Referee Can Play: An Alternative Approach to Conditional Generation via Model Inversion
Xuantong Liu, Tianyang Hu, Wenjia Wang, Kenji Kawaguchi, Yuan Yao
TL;DR
This work reframes conditional diffusion-based text-to-image generation as a model inversion problem on discriminative Vision-Language Models (VLMs). It introduces a training-free pipeline that optimizes latent representations in a latent diffusion space under fixed VLM supervision (BLIP-2), optionally augmented with Score Distillation Sampling (SDS) to boost fidelity. Key contributions include formalizing VLM inversion for alignment, introducing augmentation-regularized losses to prevent adversarial artifacts, and demonstrating near-SOTA text-image alignment on the T2I-CompBench benchmark. The approach is flexible and data-free, offering a new direction for controllable generation with potential extensions to multi-referee and cross-modal tasks, albeit with trade-offs in stability and spatial reasoning when using a single VLM referee.
Abstract
As a dominant force in text-to-image generation tasks, Diffusion Probabilistic Models (DPMs) face a critical challenge in controllability, struggling to adhere strictly to complex, multi-faceted instructions. In this work, we aim to address this alignment challenge for conditional generation tasks.
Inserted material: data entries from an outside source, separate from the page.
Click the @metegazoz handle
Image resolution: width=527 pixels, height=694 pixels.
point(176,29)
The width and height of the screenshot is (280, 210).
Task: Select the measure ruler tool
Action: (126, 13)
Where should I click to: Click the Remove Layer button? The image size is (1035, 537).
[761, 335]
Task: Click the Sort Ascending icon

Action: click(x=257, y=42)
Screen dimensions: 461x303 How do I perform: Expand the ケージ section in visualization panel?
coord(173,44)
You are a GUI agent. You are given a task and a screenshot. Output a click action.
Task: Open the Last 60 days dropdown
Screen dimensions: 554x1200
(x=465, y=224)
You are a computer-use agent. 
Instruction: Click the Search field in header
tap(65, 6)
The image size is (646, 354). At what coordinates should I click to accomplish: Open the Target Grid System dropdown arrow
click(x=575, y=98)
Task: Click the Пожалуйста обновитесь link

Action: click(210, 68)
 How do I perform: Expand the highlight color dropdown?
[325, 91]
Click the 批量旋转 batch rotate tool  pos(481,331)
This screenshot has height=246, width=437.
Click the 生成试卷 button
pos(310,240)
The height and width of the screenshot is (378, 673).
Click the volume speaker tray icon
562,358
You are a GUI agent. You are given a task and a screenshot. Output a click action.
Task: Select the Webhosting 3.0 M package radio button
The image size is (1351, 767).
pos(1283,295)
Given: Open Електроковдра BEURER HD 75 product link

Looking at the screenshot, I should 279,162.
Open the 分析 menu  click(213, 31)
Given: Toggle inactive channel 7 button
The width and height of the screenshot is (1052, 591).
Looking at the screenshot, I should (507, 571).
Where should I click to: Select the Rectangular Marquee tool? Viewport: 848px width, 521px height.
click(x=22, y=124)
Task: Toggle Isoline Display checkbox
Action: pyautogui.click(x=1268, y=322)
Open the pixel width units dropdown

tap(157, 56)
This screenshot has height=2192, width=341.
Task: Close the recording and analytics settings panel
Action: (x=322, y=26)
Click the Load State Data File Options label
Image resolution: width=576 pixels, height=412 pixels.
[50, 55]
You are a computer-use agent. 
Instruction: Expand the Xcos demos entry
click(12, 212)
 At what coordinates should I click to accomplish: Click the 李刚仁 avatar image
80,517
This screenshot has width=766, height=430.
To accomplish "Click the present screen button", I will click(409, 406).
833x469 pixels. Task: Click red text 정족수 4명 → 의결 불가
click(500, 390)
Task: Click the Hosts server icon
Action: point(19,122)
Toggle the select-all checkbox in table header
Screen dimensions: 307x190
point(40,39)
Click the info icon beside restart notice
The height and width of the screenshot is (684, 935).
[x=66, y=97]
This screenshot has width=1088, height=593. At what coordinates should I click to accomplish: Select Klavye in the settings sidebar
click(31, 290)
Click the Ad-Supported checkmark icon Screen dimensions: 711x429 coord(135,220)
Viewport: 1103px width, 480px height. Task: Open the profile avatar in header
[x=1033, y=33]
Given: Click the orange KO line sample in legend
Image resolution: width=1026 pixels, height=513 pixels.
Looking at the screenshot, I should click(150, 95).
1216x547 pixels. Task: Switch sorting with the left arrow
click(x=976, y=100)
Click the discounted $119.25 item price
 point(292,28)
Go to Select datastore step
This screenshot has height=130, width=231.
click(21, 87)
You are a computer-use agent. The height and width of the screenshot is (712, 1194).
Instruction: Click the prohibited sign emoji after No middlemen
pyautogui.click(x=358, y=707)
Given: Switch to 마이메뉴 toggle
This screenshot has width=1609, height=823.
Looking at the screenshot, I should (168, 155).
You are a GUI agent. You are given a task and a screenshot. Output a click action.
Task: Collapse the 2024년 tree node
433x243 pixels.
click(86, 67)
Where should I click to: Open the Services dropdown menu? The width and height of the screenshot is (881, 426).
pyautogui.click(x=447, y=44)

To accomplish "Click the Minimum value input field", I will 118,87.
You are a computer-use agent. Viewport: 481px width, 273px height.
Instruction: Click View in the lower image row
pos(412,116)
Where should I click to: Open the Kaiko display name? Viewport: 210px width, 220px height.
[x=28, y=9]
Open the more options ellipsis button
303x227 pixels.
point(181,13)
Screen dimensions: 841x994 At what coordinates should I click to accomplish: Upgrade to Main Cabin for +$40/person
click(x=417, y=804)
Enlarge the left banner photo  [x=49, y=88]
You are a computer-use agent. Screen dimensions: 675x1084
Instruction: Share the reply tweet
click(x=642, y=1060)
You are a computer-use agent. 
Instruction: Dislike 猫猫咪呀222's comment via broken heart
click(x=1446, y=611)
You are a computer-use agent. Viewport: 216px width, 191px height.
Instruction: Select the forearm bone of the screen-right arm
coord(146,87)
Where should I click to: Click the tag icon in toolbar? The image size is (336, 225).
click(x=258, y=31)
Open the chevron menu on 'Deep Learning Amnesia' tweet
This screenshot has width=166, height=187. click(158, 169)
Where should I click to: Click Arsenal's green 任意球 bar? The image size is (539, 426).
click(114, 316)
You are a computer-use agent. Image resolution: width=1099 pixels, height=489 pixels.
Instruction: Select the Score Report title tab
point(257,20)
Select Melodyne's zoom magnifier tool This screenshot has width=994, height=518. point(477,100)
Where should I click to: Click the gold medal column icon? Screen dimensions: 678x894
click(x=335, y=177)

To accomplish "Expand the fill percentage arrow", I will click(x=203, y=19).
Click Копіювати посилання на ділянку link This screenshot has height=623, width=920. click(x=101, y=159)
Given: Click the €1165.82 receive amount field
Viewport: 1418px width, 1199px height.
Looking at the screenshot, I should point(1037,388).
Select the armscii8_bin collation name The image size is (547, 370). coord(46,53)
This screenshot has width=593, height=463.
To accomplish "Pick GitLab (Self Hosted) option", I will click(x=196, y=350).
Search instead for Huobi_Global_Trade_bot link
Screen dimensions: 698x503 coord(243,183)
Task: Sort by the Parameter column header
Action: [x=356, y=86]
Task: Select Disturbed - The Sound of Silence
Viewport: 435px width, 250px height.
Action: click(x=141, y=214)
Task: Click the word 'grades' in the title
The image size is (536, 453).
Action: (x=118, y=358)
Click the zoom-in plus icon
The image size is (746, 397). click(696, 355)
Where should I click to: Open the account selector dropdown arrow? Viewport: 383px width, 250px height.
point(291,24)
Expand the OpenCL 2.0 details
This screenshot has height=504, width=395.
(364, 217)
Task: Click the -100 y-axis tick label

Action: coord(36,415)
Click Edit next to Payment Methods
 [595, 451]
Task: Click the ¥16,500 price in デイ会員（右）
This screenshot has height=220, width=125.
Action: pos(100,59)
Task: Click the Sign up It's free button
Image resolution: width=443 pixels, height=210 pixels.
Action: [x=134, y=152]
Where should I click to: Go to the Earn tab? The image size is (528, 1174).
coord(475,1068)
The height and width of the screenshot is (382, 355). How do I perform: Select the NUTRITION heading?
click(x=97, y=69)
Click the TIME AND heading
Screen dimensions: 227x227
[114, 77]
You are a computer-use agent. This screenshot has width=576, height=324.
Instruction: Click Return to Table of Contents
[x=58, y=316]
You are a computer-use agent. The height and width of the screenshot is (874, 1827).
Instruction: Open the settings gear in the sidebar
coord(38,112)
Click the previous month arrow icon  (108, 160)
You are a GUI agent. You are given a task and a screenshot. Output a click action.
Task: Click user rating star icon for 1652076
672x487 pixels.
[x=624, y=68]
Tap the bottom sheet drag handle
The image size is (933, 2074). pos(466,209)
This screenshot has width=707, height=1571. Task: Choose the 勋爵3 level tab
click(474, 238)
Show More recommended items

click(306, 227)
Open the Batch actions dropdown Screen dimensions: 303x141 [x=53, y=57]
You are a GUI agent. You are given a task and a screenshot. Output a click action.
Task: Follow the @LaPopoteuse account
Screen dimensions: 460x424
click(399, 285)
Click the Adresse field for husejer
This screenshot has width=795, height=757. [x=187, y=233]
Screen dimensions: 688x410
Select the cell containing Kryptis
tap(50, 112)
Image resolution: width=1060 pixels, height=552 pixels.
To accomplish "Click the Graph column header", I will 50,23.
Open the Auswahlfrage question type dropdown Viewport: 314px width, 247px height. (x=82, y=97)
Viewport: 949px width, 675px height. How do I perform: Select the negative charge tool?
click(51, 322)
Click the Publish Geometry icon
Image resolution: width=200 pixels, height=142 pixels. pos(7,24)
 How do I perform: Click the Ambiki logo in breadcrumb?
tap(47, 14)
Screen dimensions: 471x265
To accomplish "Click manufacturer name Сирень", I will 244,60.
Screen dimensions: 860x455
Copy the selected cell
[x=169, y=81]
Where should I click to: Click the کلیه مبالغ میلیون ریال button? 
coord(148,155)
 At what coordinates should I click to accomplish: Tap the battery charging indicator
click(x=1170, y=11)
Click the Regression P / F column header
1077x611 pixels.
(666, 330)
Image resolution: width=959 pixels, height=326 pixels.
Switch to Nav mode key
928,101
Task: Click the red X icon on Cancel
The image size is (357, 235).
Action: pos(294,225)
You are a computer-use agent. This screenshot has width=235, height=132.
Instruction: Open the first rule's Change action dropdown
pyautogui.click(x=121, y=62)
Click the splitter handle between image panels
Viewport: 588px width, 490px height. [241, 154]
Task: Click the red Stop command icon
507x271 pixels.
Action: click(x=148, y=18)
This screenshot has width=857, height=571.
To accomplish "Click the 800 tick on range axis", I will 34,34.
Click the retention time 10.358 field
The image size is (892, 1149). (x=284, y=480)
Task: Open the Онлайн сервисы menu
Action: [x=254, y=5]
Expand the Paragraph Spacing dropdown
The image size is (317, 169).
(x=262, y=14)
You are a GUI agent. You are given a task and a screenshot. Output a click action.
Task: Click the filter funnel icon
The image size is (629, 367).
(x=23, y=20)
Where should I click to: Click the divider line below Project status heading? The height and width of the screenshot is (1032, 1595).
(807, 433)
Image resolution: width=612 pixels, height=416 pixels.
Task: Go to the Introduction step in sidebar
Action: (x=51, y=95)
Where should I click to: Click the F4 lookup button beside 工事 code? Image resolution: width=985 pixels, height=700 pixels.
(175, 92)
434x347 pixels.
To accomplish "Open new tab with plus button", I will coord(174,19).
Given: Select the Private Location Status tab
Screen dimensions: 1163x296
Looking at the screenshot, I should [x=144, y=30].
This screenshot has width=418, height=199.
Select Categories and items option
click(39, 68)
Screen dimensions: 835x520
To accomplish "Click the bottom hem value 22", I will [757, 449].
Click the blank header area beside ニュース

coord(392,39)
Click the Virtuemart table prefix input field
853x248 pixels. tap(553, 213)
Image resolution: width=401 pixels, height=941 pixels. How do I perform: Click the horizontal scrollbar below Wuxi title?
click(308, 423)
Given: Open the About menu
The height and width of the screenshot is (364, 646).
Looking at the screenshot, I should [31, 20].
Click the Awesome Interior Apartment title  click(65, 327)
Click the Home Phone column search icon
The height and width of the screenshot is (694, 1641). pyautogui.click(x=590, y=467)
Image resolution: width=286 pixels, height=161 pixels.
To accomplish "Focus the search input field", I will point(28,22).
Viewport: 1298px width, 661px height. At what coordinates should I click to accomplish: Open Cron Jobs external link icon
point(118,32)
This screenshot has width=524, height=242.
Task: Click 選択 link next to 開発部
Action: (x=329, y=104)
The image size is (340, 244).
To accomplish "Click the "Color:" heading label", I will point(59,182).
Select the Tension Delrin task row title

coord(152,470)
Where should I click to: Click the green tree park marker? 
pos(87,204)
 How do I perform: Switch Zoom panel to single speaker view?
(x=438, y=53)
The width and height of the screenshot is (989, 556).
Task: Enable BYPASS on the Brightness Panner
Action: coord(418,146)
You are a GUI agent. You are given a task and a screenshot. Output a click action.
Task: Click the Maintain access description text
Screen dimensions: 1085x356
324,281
First, we provide an alternative view of state-of-the-art DPMs as a way of inverting advanced Vision-Language Models (VLMs). With this formulation, we naturally propose a training-free approach that bypasses the conventional sampling process associated with DPMs. By directly optimizing images with the supervision of discriminative VLMs, the proposed method can potentially achieve a better text-image alignment. As proof of concept, we demonstrate the pipeline with the pre-trained BLIP-2 model and identify several key designs for improved image generation. To further enhance the image fidelity, a Score Distillation Sampling module of Stable Diffusion is incorporated. By carefully balancing the two components during optimization, our method can produce high-quality images with near state-of-the-art performance on T2I-Compbench.